If I am now asked to construct an information retrieval system or, if you wish, a „brain“ capable of similar, or even more complicated stunts, I would rather think in terms of a small and compact computing device instead of considering tabulation methods which tend to get out of hand quickly.
It has lately become increasingly clear that evolution, in which an ever so slight advantage is immediately associated with a considerable pay-off in survival value, has gone exactly the way I just suggested, trading cumbersome accumulation of isolated operational entities for structural sophistication. Homeostasis is a typical case in question. However, since our topic in this conference is information storage and retrieval, let me give you a very brief account on some of the basic principles that, we believe, govern all processing of information in biological systems.
The usual difficulty encountered, not only in describing, but also in comprehending these principles is that it involves the appreciation of two kinds of mapping. One that allows for an internal representation of environmental features. These are represented in the structure and function of the information processing apparatus, in principle the central nervous system. The other kind of mapping concerns a representation of these internally mapped features in the form of messages composed of symbols that are remappable into the internal representations of a partner who participates in a symbolic discourse. Let me illuminate this situation with two illustrations.

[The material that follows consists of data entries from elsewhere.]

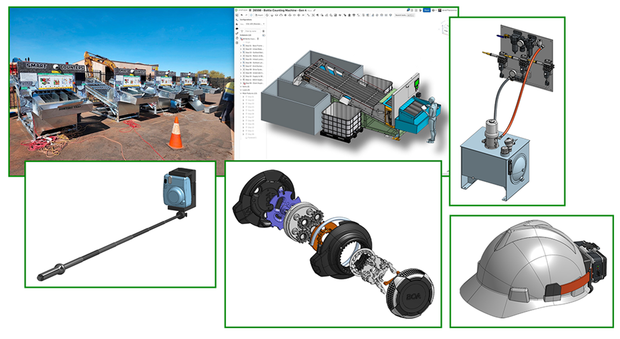Open the configuration dropdown selector

click(x=255, y=24)
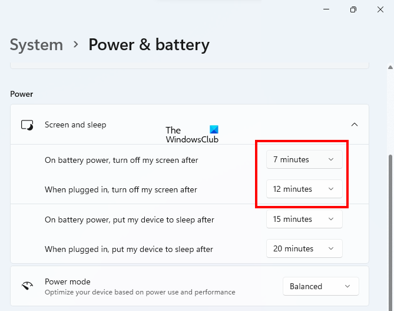This screenshot has width=394, height=311.
Task: Click the Power mode description text
Action: (140, 292)
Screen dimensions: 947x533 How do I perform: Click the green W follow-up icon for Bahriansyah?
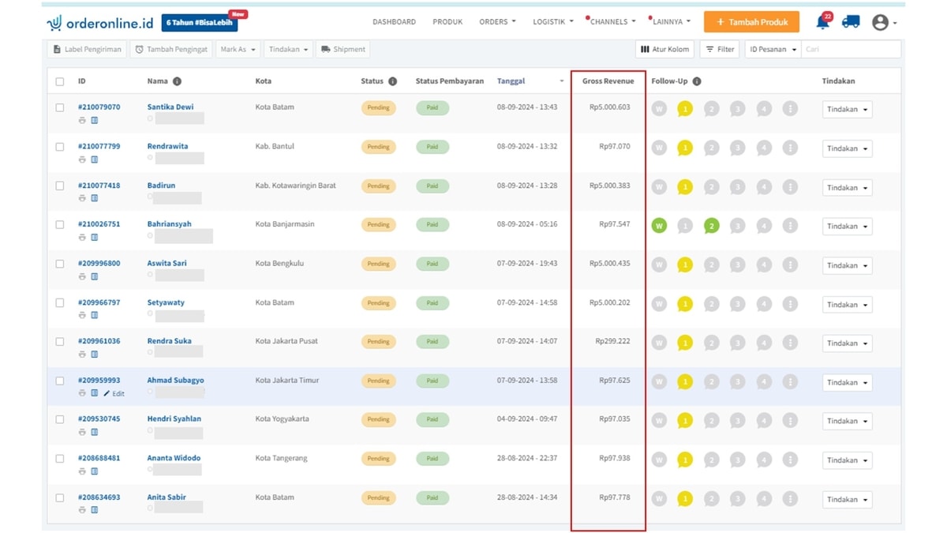(x=659, y=226)
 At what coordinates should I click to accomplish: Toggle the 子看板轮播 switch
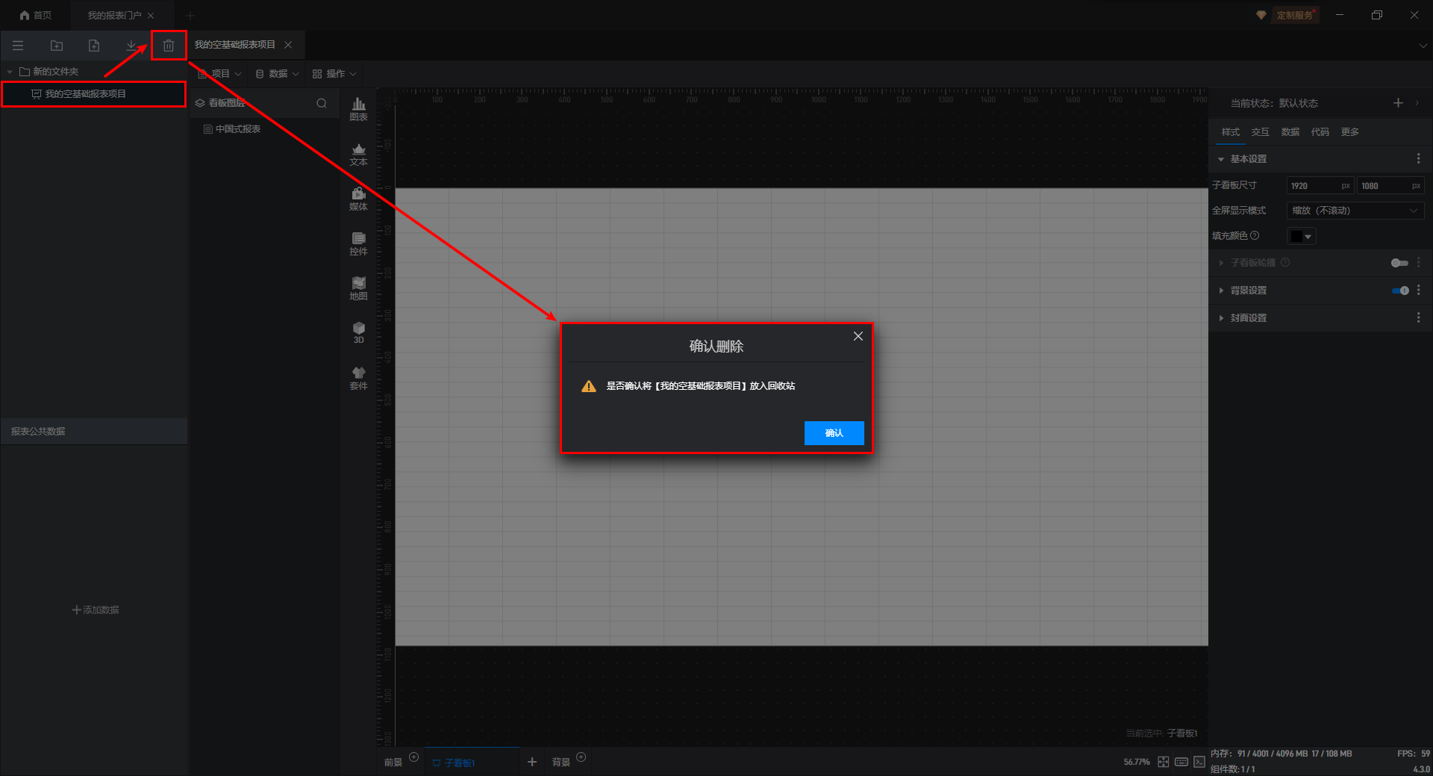(1399, 263)
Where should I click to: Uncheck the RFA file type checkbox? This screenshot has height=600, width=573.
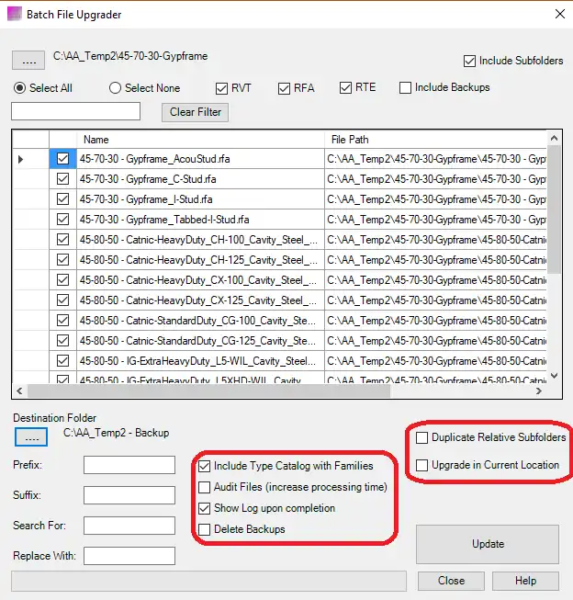(284, 88)
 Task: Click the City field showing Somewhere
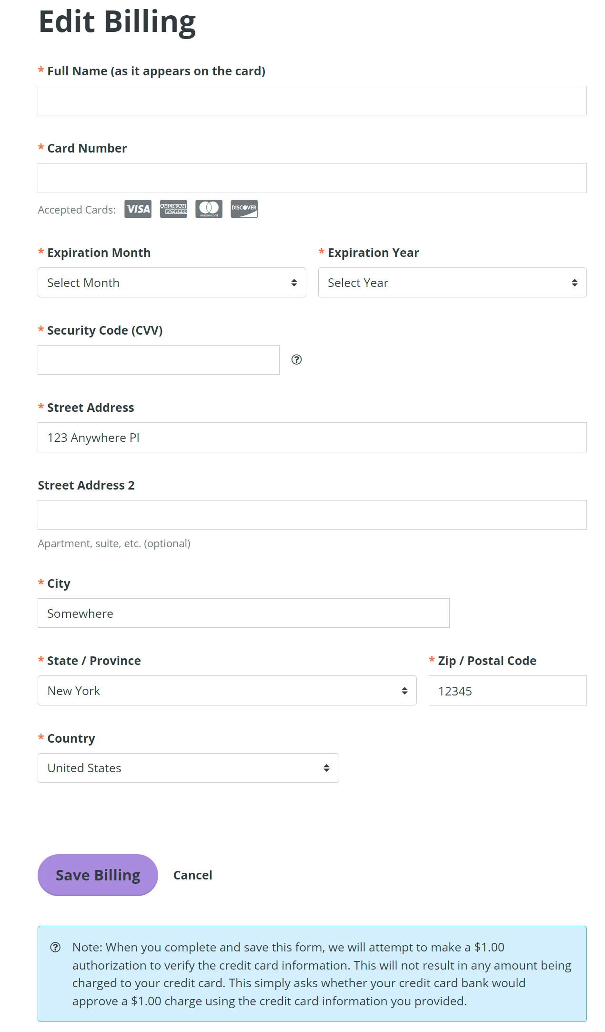(243, 613)
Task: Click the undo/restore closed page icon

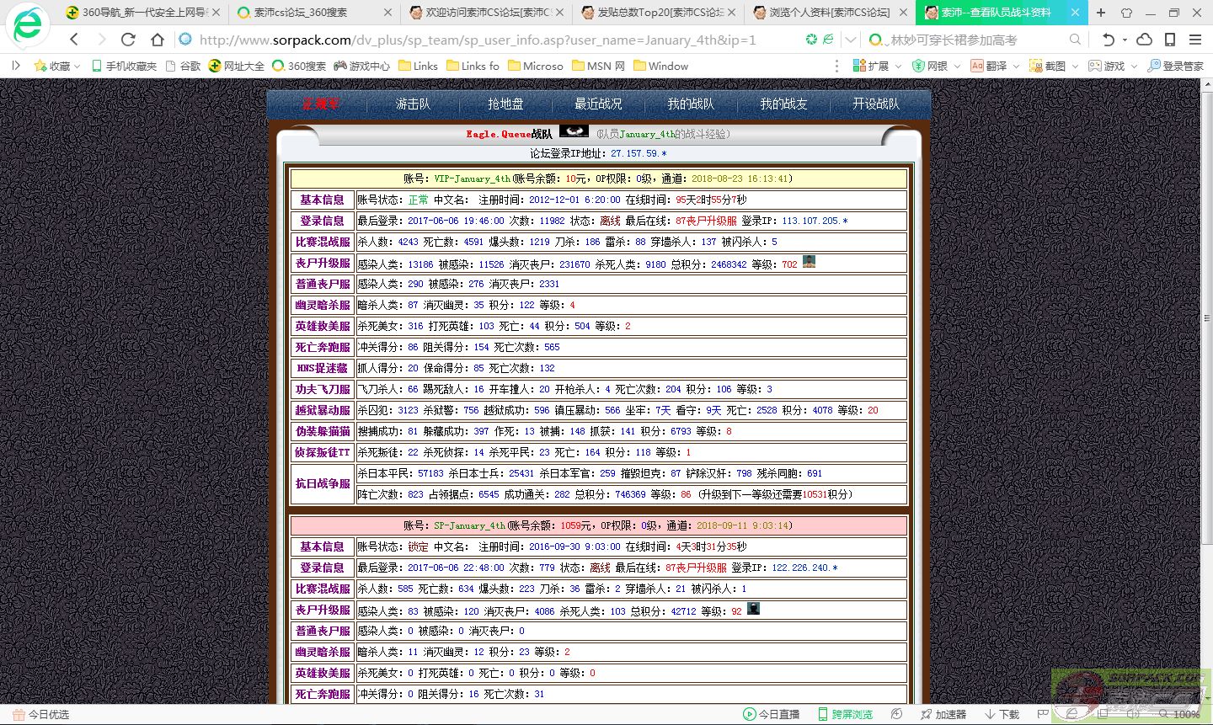Action: 1109,40
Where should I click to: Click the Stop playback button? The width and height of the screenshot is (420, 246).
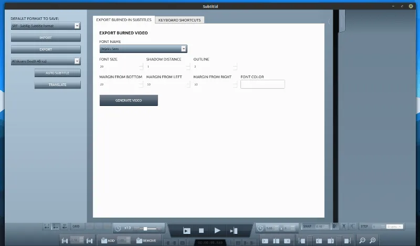click(201, 230)
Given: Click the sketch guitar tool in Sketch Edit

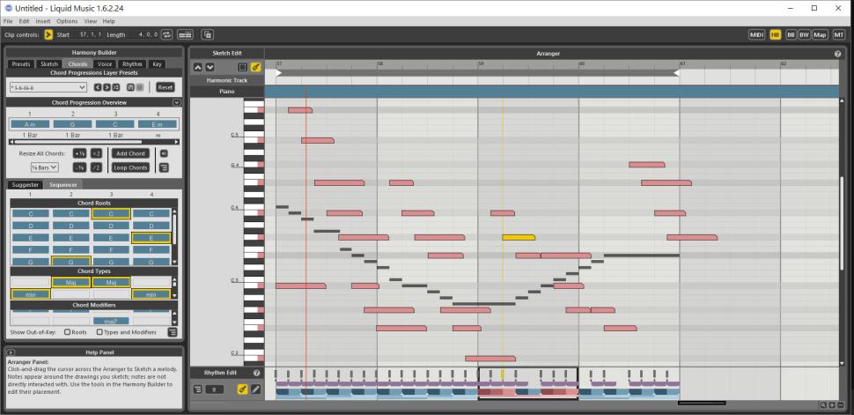Looking at the screenshot, I should click(255, 67).
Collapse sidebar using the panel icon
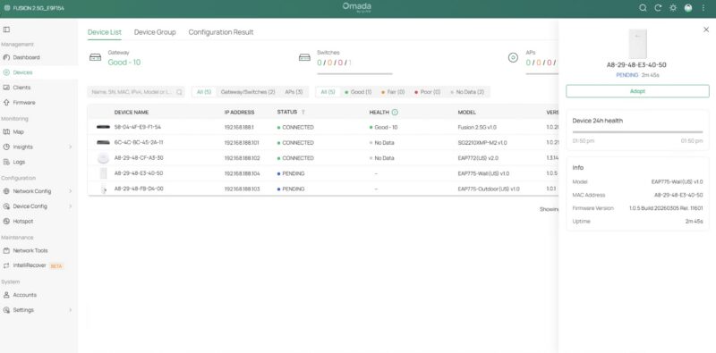The width and height of the screenshot is (716, 353). pyautogui.click(x=6, y=29)
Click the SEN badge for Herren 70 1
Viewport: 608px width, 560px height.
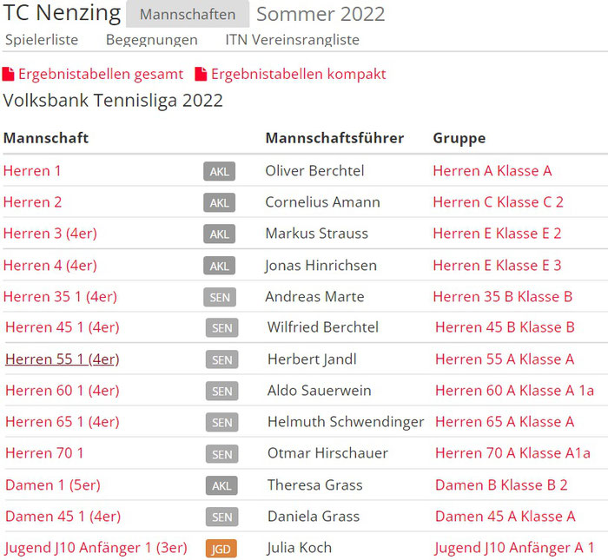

Figure 2 is a schematic of the canon of perception and cognition. Since our universe is not Chaos, that is that anything can happen that could logically happen, but Cosmos where only certain things can happen according to the „Laws of Nature“ that are so beautifully, but naively, presented in textbooks of physics, chemistry, etc., „cosmic constraints“ must prohibit these pages you hold in your hands to turn suddenly into big, pink elephants that fly out through your window. These constraints manifest themselves in spatio-temporal structures, the „features“ of our environment (upper box in Figure 2). However, an organism looking at this environment cannot see the constraints. He only gets information about the environmental structures via his sensory apparatus. But since he has to make inductive inferences of what his environment will be later on, or beyond what he immediately perceives, this information is completely worthless unless — and here is the important point — he can compute the constraints that produced these structures. Hence, he shoves this information to his brain and lets it figure out the constraints. These, in turn are tested in the environment and new structural information is perceived. The terminology in this closed information loop is „perception“ for reception of structural information, and „cognition“ for this computation of constraints. I shall in a moment discuss a simple example of structure and function of a constraint computer that maps the environmental feature „containing discernible things“ into the corresponding internal representation.